Today I want to talk about a few things I’ve noticed that are trends around here and how we as a Family can change them, make no mistake we are a Family and we are all on this together.
First I want to start by saying the Army/Navy/USMC/USAF have their own languages. I’ve served in joint positions alongside those guys so while I may understand it I am by no means an expert. The first thing you need to know about us is we have titles, and confusing those titles can potentially set some of our tightly wound compadres off. A person in the Army is a Soldier (notice the capital S to go along with the capital F above? Army regulations say we always capitalize both words), a person in the USMC is a Marine, a person in the USAF is an Airman/Airwoman, and a person in the Navy is a Sailor. Forgive me if this seems obvious but you would be surprised how often this gets confused.
Without devolving this post into a long list I’m just going to cover a few (Army) specific terms; hooah is the catchall if I don’t know what to say, if I’m acknowledging something or I’m giving a battle cry it’s what we are supposed to use. Hooah is a modern day derivative of HUA (pronounced the same, hoo-ah) during WW2 that meant “heard, understood, acknowledged” for me personally if you hear me use hooah it means I am beyond mad about something and am saying that rather than use something more colorful and to the point. “Mandatory fun or funishement” means an event that one is forced to go to that everyone knows will be lame but is a requirement. Funishement is my new favorite word to describe these. MOS is a job, “what is your MOS”= what is your job. There are a ton more; maybe one of these days I’ll start a running list.
The next two are very important to me personally–one for obvious reasons; the other maybe not so obvious. First is the use of “the big D” or anything else to describe a deployment. A deployment is a deployment. I know as parents we are scared to death for our kids; but you have to understand this is what they signed up for and as a parent you should have been preparing yourself for the inevitable day from the start. Call it a deployment, celebrate that your child is part of the 1% who cares enough to try to affect change. Calling it the big D shows that you are scared. This will create doubt in your child that maybe he should be scared too because in the run up to the deployment he isn’t. Instead he is feeling invincible: the Army has the best training and gear in the world. He has faith in it and so should you.

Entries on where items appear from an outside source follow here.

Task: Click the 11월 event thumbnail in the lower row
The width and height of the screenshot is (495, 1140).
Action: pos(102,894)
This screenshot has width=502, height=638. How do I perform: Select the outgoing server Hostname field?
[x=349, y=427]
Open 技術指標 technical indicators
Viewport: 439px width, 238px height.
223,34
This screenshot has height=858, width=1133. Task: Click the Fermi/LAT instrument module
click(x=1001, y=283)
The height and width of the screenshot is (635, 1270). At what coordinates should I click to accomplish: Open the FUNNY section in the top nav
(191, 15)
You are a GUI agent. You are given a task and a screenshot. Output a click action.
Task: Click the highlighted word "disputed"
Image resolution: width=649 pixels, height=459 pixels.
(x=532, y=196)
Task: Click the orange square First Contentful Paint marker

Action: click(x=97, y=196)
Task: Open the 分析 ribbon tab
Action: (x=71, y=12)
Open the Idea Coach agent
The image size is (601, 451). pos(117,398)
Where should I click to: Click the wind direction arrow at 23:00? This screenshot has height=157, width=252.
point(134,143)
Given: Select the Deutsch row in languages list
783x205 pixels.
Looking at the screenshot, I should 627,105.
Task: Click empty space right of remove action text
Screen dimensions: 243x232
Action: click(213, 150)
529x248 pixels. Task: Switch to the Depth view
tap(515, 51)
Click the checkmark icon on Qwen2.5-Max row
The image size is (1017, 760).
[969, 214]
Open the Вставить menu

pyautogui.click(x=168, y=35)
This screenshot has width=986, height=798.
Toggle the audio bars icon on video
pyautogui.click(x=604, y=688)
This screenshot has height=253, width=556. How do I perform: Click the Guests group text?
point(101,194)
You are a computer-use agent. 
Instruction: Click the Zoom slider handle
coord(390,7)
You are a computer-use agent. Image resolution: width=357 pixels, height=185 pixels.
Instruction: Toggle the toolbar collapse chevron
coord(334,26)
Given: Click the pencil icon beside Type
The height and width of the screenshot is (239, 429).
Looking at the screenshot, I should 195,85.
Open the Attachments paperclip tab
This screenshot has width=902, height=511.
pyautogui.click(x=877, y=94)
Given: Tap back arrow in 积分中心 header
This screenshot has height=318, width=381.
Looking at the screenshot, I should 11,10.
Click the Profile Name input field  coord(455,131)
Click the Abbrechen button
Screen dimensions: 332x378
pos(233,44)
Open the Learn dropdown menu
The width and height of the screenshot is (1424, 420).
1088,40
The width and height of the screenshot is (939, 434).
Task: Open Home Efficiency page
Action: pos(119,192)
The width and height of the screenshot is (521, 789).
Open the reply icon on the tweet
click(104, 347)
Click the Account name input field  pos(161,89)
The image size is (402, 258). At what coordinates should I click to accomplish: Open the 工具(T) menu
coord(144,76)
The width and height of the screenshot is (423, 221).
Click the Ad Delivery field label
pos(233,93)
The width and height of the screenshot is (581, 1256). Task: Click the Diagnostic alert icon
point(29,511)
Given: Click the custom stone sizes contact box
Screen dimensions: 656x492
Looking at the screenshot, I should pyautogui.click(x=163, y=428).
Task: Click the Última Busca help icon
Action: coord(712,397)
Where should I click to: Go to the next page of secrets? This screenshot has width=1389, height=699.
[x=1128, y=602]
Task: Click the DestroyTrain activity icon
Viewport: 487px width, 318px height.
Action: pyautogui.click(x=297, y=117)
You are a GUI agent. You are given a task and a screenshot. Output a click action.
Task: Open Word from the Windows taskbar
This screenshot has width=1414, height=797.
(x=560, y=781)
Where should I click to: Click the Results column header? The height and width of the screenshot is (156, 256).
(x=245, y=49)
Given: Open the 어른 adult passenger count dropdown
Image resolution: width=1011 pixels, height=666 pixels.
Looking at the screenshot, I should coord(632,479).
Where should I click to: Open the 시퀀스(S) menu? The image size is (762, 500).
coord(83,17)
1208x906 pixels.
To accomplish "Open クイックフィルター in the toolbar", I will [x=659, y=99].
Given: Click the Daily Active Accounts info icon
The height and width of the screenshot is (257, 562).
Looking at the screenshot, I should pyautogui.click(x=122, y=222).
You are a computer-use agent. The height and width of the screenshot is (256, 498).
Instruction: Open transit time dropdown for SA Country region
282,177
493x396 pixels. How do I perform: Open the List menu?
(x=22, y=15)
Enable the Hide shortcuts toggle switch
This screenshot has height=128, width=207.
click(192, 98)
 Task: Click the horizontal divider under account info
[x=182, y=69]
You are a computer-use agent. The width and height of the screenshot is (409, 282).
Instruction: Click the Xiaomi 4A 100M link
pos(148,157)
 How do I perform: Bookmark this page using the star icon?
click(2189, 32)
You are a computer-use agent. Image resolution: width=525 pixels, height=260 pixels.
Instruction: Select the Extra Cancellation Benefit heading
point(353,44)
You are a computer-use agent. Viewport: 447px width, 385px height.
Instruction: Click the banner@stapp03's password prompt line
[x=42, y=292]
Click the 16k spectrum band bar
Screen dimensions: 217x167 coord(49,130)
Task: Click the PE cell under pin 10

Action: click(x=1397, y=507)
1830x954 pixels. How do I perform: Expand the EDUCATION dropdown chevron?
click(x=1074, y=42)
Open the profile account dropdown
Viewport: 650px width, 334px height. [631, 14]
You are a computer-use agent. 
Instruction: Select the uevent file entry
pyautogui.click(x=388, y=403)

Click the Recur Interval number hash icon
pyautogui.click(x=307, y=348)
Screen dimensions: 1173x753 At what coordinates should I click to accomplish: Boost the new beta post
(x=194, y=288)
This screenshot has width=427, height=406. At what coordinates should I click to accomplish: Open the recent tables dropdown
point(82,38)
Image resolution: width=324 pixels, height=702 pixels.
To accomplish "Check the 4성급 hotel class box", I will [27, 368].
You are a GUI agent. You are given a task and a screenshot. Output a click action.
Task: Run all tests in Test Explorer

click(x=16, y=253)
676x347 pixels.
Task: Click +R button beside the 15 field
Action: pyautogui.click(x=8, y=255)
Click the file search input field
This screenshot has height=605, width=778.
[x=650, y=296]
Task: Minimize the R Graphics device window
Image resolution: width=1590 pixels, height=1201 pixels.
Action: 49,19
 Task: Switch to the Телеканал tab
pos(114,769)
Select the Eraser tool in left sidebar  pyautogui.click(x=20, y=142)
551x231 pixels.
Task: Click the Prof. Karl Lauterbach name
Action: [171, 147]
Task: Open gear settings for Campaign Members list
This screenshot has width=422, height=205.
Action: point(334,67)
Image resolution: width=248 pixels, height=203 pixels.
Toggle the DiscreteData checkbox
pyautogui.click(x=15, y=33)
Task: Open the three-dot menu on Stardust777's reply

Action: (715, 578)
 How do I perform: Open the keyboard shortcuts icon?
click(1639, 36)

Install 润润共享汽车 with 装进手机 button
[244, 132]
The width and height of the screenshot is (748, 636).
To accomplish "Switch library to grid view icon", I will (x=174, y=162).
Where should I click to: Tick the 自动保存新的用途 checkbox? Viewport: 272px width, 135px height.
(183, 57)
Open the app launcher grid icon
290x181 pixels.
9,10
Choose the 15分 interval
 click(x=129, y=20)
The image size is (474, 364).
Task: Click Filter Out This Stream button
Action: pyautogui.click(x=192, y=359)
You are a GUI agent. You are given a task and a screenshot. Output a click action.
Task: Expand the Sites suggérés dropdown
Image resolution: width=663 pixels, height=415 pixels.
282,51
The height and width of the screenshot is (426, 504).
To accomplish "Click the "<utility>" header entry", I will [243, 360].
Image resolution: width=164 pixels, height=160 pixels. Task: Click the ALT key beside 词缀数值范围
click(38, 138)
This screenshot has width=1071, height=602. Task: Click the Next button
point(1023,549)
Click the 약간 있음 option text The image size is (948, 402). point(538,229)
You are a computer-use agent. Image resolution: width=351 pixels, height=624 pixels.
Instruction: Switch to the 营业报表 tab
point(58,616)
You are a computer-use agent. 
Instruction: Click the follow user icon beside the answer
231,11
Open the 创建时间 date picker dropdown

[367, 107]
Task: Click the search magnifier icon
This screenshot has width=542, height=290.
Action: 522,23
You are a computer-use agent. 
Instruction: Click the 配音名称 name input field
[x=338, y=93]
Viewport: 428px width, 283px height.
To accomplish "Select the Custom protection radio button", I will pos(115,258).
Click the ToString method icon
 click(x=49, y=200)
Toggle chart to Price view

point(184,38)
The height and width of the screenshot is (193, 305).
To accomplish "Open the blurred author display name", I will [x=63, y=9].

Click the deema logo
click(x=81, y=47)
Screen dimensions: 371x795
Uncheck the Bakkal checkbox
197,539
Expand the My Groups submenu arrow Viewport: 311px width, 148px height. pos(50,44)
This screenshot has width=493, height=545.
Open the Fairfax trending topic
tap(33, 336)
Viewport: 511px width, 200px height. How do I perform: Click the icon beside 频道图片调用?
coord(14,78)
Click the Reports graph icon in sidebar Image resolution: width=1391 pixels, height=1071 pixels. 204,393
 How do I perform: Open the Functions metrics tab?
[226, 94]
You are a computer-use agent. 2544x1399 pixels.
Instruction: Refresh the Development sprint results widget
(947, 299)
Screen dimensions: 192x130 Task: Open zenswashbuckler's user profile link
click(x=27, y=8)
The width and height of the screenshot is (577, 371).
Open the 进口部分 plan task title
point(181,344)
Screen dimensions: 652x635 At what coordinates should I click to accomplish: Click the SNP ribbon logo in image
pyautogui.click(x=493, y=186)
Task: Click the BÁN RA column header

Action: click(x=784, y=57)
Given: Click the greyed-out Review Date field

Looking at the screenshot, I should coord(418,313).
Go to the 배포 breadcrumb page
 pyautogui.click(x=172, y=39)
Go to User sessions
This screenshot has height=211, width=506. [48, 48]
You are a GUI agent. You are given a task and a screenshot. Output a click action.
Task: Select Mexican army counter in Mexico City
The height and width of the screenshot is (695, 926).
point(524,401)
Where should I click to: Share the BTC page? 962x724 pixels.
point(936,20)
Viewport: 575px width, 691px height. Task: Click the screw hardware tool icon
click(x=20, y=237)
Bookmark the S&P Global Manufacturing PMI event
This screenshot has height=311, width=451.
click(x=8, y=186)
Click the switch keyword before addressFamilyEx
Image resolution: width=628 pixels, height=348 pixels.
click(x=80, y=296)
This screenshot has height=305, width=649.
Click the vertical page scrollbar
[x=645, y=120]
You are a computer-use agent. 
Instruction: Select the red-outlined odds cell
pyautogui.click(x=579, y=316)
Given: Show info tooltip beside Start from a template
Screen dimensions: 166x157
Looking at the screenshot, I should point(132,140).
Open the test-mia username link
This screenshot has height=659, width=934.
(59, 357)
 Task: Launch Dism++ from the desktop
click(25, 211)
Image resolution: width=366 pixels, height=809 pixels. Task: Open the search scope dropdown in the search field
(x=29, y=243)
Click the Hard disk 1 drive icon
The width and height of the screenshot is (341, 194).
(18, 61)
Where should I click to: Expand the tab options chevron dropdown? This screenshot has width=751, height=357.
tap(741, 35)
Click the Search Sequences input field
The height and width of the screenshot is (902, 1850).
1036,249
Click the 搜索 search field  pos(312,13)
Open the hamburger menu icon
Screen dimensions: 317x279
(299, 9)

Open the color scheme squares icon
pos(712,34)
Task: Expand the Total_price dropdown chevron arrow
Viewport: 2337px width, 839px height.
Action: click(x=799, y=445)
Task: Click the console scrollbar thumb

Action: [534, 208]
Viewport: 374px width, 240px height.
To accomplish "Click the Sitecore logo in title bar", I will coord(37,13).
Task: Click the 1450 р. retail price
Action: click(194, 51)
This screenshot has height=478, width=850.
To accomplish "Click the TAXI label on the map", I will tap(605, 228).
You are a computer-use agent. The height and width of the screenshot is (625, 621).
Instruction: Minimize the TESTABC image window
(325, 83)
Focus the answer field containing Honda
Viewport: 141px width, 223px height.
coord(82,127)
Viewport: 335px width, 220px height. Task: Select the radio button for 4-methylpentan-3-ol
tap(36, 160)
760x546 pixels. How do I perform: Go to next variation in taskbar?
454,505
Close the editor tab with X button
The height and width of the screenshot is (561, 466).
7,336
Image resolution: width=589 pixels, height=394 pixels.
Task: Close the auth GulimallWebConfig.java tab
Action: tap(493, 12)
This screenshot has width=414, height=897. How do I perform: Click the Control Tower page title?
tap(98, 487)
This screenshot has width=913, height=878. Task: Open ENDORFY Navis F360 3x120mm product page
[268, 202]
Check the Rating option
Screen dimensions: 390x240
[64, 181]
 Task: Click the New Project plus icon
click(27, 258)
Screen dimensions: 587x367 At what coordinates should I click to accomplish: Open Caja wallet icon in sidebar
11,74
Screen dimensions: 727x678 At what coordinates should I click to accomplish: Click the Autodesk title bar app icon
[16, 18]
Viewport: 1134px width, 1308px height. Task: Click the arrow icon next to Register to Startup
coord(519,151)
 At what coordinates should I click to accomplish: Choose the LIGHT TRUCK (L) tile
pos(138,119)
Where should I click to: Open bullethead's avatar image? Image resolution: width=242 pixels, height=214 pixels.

The second is something I’ve seen a few times in the MilitaryMama group and that is the phrase “boots in the house”. The first time I saw this I thought it meant your kid literally traveled with his boots to home. That makes sense for the Guard or Reserve, but (for Active) I’ve been in 12 years and never traveled with my boots. Then I thought you were talking about your new guy. Personally, I like it because you are celebrating your kid. To me the term is endearing (if not slightly degrading). As a new guy they will earn a nickname FNG, new guy, cherry, fuzzy and so on. One such term is boot; boot refers to a new guy as in “you are so boot I can still smell the new guy on you.” So when I hear “boot”, I think brand new guy who is so new he doesn’t know what to do.
About once every 20 times the phrase pops up on our page someone goes off about how it is disrespectful and what it “truly” means. This story goes the phrase originated in WW2 when a service member died. The War Department would send their boots to the family, giving the term boots in the house a horrible meaning. I went digging and couldn’t find anything to verify this at all. I can tell you for sure it is not done that way now; when a service member dies, boots and uniforms are burned and disposed of. I don’t know where the story started but let me squash it right now. It most certainly doesn’t mean that now. For me and for the BoD, we embrace the phrase and use it as we celebrate your kid.